A dosagem da vitamina B1, ou tiamina, é o exame laboratorial indicado na suspeita de deficiência deste cofator essencial do metabolismo energético neuronal, cuja carência grave resulta em duas síndromes neurológicas de alta morbidade: a Encefalopatia de Wernicke e a Síndrome de Korsakoff, além do Beribéri, que afeta os sistemas cardiovascular e nervoso periférico. A tiamina é uma vitamina hidrossolúvel que, na sua forma ativa, o pirofosfato de tiamina, atua como cofator enzimático essencial para três complexos enzimáticos centrais do metabolismo dos carboidratos: a piruvato desidrogenase, a alfa-cetoglutarato desidrogenase e a transcetolase da via das pentoses. Estes complexos são críticos para a produção de ATP, a síntese de neurotransmissores como a acetilcolina e a manutenção da bainha de mielina. Como os estoques corporais de tiamina são limitados e duram apenas poucas semanas, a deficiência instala-se rapidamente em condições de baixa ingestão ou má absorção, sendo classicamente associada ao alcoolismo crônico, à desnutrição, à cirurgia bariátrica e à hiperêmese gravídica.

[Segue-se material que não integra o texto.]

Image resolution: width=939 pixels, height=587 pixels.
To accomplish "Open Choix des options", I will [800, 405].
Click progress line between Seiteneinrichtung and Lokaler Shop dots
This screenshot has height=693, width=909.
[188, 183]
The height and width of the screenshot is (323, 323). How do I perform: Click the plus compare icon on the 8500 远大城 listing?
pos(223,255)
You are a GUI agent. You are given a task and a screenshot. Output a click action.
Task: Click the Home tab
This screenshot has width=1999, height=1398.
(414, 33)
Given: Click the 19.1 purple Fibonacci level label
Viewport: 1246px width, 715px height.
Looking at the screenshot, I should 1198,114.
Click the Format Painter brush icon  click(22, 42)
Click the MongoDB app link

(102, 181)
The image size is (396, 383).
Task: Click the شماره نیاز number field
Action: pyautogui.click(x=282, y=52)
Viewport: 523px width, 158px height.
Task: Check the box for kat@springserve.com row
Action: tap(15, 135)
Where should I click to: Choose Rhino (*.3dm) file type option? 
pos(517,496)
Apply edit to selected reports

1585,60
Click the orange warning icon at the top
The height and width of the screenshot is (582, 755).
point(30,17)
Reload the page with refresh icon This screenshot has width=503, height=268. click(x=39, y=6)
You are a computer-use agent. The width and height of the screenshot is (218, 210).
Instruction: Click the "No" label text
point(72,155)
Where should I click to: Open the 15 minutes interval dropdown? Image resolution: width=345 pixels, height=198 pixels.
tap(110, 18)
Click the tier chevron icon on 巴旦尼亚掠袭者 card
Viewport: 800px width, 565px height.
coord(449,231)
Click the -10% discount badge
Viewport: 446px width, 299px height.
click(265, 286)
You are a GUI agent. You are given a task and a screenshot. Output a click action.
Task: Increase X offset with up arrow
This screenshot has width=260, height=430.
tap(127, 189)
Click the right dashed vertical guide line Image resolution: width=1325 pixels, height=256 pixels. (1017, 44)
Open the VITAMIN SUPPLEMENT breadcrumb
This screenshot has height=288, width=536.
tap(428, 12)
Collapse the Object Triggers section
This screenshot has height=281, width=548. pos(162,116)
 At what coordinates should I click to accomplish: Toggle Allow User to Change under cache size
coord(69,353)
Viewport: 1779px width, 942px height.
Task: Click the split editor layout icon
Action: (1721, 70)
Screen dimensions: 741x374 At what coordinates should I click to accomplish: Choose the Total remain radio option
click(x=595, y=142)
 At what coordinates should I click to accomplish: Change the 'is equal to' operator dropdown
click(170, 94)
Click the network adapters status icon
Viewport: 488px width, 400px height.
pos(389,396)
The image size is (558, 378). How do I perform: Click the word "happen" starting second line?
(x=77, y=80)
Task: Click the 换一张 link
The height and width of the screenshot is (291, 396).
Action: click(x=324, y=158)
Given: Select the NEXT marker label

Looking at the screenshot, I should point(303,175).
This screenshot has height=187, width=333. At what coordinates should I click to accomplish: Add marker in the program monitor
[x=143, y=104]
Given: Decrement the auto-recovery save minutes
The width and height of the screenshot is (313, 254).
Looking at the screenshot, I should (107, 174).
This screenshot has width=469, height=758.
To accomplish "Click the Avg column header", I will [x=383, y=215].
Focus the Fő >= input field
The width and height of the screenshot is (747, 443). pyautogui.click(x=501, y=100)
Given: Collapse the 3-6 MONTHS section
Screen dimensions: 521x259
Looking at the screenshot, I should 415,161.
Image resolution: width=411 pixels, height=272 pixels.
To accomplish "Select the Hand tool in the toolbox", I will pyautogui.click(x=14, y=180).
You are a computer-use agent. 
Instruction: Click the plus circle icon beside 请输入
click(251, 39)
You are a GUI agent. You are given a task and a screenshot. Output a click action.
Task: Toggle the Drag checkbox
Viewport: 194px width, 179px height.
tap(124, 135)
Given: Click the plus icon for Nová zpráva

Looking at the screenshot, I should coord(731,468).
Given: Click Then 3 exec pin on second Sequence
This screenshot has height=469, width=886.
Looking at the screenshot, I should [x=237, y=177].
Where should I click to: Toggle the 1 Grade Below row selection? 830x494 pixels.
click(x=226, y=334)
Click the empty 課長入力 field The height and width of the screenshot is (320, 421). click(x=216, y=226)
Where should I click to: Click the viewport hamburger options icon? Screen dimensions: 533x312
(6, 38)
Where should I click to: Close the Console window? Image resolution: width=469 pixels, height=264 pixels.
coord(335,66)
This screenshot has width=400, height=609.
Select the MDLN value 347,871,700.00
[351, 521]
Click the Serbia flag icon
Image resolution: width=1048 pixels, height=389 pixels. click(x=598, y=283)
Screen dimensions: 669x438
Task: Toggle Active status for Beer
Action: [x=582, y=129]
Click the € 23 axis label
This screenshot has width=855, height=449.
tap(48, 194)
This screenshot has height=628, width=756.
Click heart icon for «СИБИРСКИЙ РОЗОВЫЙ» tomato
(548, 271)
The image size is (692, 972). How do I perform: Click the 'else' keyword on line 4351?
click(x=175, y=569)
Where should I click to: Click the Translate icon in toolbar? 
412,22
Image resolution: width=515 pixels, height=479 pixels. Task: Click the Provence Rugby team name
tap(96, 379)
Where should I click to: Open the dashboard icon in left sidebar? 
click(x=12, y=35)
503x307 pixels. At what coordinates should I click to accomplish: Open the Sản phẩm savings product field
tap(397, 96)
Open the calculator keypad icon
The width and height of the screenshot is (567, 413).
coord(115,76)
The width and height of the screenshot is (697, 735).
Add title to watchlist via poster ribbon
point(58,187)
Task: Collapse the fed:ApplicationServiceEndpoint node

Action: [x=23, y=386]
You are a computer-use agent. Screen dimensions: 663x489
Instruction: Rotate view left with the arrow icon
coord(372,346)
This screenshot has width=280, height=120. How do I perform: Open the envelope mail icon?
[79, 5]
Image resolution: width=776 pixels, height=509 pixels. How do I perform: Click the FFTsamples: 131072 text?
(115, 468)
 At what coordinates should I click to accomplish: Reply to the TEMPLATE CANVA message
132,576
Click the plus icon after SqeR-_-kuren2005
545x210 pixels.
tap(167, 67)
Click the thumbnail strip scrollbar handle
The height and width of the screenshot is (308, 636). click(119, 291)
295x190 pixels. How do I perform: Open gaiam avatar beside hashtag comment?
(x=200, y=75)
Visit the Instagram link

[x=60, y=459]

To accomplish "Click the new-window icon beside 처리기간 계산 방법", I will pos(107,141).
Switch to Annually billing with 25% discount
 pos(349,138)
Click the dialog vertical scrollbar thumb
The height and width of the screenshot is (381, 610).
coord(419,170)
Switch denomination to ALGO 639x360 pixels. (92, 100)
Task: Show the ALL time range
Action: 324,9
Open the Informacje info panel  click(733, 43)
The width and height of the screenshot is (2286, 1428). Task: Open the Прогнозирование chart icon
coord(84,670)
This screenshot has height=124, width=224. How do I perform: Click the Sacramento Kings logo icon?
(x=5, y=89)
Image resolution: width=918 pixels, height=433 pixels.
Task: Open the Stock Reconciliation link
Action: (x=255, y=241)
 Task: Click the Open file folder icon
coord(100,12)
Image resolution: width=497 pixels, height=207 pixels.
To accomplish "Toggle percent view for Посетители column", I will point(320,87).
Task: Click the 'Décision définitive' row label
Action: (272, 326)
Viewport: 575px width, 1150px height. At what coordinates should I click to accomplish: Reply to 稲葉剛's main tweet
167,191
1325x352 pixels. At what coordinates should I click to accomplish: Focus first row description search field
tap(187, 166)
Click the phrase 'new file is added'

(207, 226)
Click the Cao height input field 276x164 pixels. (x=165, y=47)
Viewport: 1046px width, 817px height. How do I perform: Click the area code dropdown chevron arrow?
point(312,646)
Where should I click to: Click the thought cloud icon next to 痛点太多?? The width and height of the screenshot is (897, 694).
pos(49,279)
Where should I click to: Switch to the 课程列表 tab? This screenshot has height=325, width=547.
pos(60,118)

A Encefalopatia de Wernicke é a manifestação mais aguda e grave, caracterizada pela tríade clássica de oftalmoplegia, ataxia e confusão mental, e representa uma emergência médica que requer a administração imediata de altas doses de tiamina intravenosa. A Síndrome de Korsakoff é a sequela crônica, com amnésia retrógrada e anterógrada profundas e confabulação. O Beribéri úmido afeta o sistema cardiovascular, e o Beribéri seco causa polineuropatia periférica sensitivo-motora. O diagnóstico laboratorial pode ser feito pela dosagem direta da tiamina sérica ou pelo método funcional da dosagem da atividade da transcetolase eritrocitária e do efeito da adição de pirofosfato de tiamina in vitro, que é o teste mais sensível e específico.

A interpretação dos níveis de tiamina deve ser rápida, e o tratamento não deve ser adiado pela espera do resultado laboratorial em pacientes com alta suspeita clínica, sendo a administração empírica de tiamina a conduta recomendada. A resposta clínica dramática à reposição, com melhora da oftalmoplegia em horas, é uma confirmação diagnóstica indireta. Em suma, a tiamina é o marcador de uma carência nutricional aguda que ameaça o sistema nervoso central e periférico, e o seu rápido reconhecimento e tratamento previnem sequelas neurológicas permanentes e potencialmente devastadoras.